Screen Scraper

Screen Scraper is a good classical scraping tool for all kinds of data scraping, extracting and packing. However, it takes time to properly master it.

 Overview

Screen Scraper is a full-kit development lab for scraping, analyzing and saving data for midsize or large scale projects. Screen Scraper works using a Regex data extraction approach. Screen Scraper is issued in 3 editions: Basic, Professional and Enterprise. The first being free spread, while the last ones provide a powerful pro API tools for data extraction and system integration. As we were using Screen Scraper, it worked as a stable, inclusive software, able to do all kinds of tasks.  The 7 rich tutorials clearly show how to construct a data extraction project.

Characteristics

Usability
Functionality
Easy to learn
Customer supportemail, phone (Enterprise edition)
Price$412 - Professional, $2099 - Enterprise
Trial version/Free versionBasic edition - free
OS (Specifications)Win, Mac, Unix/Linux
Data Export formatstext.
HTML, SQL Script File, MySQL Script File, XML file, HTTP submit form (if additionally programmed)
Multi-thread yes (up to 20)
API yes, for Professional and Enterprise versions
Schedulingthrough Windows Task Manager

Workflow

Screen Scraper defines its extraction patterns using a built-in proxy. First, you need to configure the proxy of your browser so that the data flow will go through the Screen Scraper (see tutorial 1). Turn the proxy on and create and start a new proxy session on SS:

Proxy setting

Actually, after I turned the proxy on, there was a big confusion of warnings issued by Google Chrome on certificates that came in from the web. I turned the proxy off and everything went smoothly. The problem is that since HTTPS requires encryption certificates, web browsers alert on certificates not properly signed. Screen Scraper, as a proxy, evidently cannot provide the proper certificate. So browsers often reject or ask permissions for the HTTPS, when Screen Scarper is on as a proxy. To use it as a proxy, Opera browser is recommended for sites using HTTPS.  Screen Scraper downloads the main page content and all sub-links during the proxy session. After that, you need to set the proxy off.
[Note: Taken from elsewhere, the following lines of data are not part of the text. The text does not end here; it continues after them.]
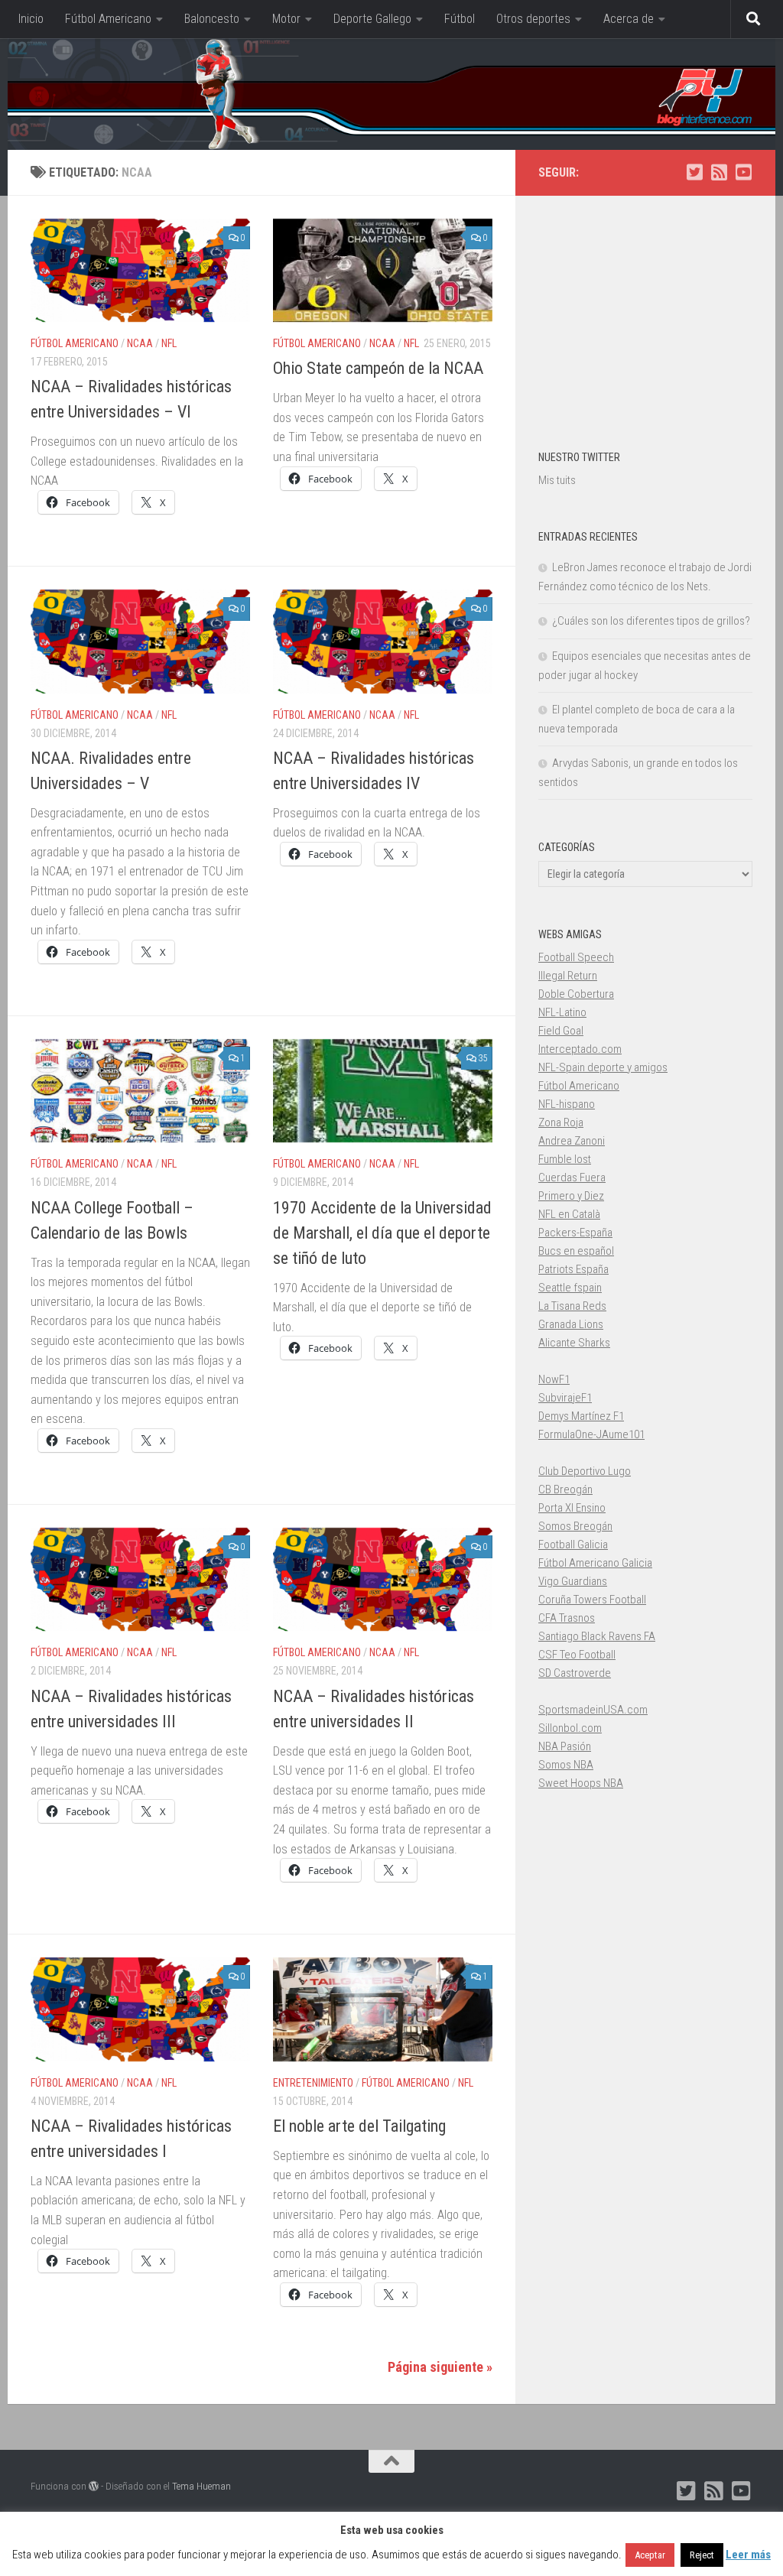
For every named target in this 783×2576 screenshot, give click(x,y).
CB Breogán (565, 1489)
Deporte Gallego (372, 18)
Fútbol (459, 18)
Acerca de (628, 18)
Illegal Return (567, 976)
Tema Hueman (201, 2486)
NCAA (140, 343)
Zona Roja (560, 1122)
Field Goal (560, 1031)
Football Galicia (573, 1544)
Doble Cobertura (576, 994)
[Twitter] (694, 172)
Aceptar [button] (650, 2555)
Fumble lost (564, 1159)
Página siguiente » (440, 2367)
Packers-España (575, 1232)
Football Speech (576, 957)
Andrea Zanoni (571, 1141)
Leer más (748, 2554)
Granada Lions (570, 1324)
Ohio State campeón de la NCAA (378, 368)
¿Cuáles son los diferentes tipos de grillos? (651, 621)
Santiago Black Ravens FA (596, 1636)
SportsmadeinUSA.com (593, 1710)
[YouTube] (743, 172)
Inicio (31, 18)
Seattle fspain (570, 1287)
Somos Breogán (575, 1526)
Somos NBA (565, 1765)
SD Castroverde (574, 1673)
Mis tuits (557, 480)
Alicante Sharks (574, 1343)
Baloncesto (211, 18)
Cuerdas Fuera (572, 1177)
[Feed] (719, 172)
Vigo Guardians (572, 1581)
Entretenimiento (313, 2083)
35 (482, 1058)
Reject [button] (702, 2555)
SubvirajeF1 (565, 1398)
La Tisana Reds (572, 1306)
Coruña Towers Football (592, 1599)
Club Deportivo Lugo (584, 1471)
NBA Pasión (564, 1746)
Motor (286, 18)
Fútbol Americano (108, 18)
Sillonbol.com (570, 1728)
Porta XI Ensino (572, 1508)
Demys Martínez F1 (581, 1416)
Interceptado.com (580, 1049)
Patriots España (573, 1269)
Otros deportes (533, 18)
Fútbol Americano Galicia (595, 1563)
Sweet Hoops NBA (580, 1783)
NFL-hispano (566, 1104)
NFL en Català (569, 1214)
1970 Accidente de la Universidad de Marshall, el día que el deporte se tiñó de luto (382, 1233)
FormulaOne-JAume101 (591, 1434)
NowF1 (554, 1379)
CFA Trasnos (566, 1618)
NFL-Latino (562, 1012)
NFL (169, 343)
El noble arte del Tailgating (359, 2126)
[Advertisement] (645, 314)
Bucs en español (576, 1251)
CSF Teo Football (577, 1655)
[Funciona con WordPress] (94, 2486)
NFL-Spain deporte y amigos (603, 1067)
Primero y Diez (571, 1196)
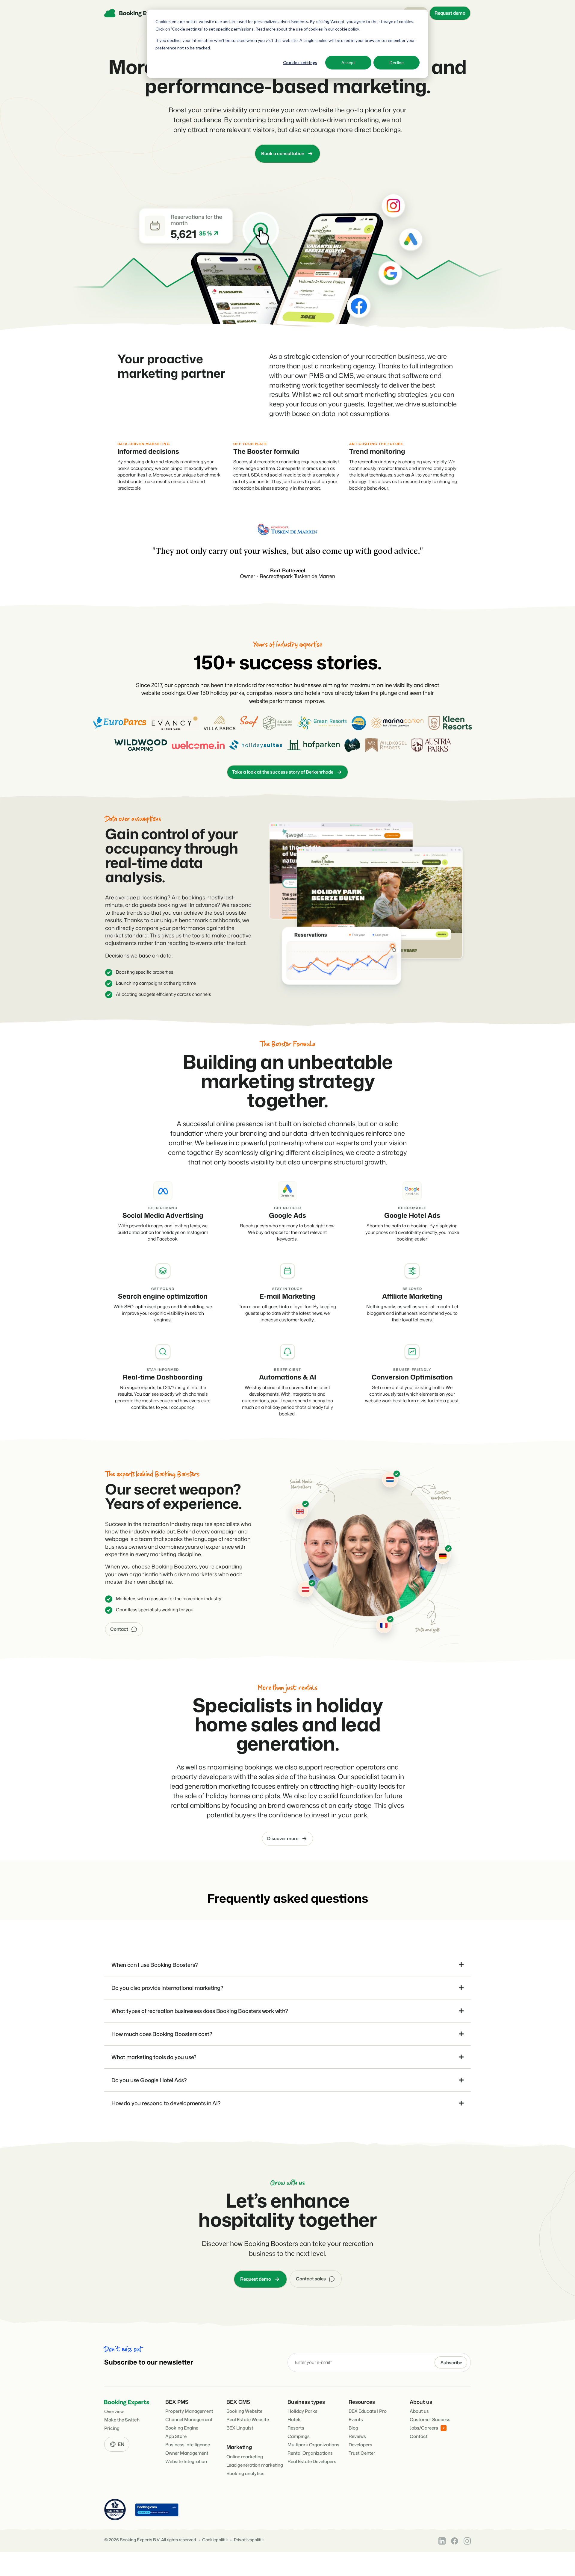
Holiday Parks (302, 2411)
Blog (353, 2428)
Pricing (111, 2428)
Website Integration (186, 2461)
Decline (397, 62)
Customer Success (430, 2419)
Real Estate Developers (312, 2461)
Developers (360, 2445)
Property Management (189, 2411)
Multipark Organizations (313, 2445)
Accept (348, 62)
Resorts (296, 2428)
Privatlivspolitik (249, 2539)
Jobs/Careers (424, 2428)
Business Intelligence (187, 2445)
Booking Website (244, 2411)
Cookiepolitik (215, 2539)
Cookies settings (300, 62)
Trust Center (362, 2453)
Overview (114, 2411)
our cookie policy (343, 28)
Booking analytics (245, 2473)
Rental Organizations (310, 2453)
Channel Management (189, 2419)
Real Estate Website (247, 2419)
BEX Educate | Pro (368, 2411)
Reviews (357, 2436)
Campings (299, 2436)
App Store (176, 2436)
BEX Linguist (239, 2428)
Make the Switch (122, 2420)
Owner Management (186, 2453)
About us (419, 2411)
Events (356, 2419)
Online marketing (244, 2457)
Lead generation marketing (254, 2465)
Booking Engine (181, 2428)
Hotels (295, 2419)
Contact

When you turn the proxy off there should be no more trouble with HTTPS.

The following picture shows the HTTP transactions going through the proxy and being stored:

Proxy session

Then, you need to create a scraping session. The data ripped from the web during a proxy session will generate a scrape-able file, as part of a scraping session. The scraping session strips the web and applies patterns to the data:

Scrapeable file

Scrapeable files are just containers to accommodate links to the web data, extraction patterns and following scripts.  Scrapeable files are launched during the scraping session (mainly in a sequence). The browser requests the target page by the link and the program applies pre-set extraction patterns and following/preceding scripts. To make an extraction pattern, you need to search through HTML shown at the “Last Response” tab of the scrape-able file, using the “Find” tool. After defining the area for the pattern, just right click the mouse button and follow the prompted “generate the extraction pattern”:

Generate pattern

As you can see from the picture, Screen Scraper provides convenient tools to set up extraction patterns and to define extraction tokens. Thus, you may define extraction tokens, and conveniently, one may test each pattern right there. If you are skilled in Regex, you might write your own Regexes for tokens:

Data token setting & pattern testing results

After setting up the patterns and tokens, you need to save data to a file or somewhere else. The scripts serve this purpose. They may follow the patterns’ matches during the session, or they precede the session in order to set up session variables, or be invoked at other times. Here is a simple output script in Interpreted Java (the JavaScript and Python languages are also supported by Screen Scraper for writing scripts):

Output Script

Summary

Screen Scraper is a good tool to work with all kinds of data mining, including dynamic pages. Yet, it takes much time for an inexperienced user to master the techniques. Therefore, the best way is to call upon a scraping guru. The important thing is that Screen Scraper can integrate with other systems, with Java support allowing you to write serious scripts for a large scale program.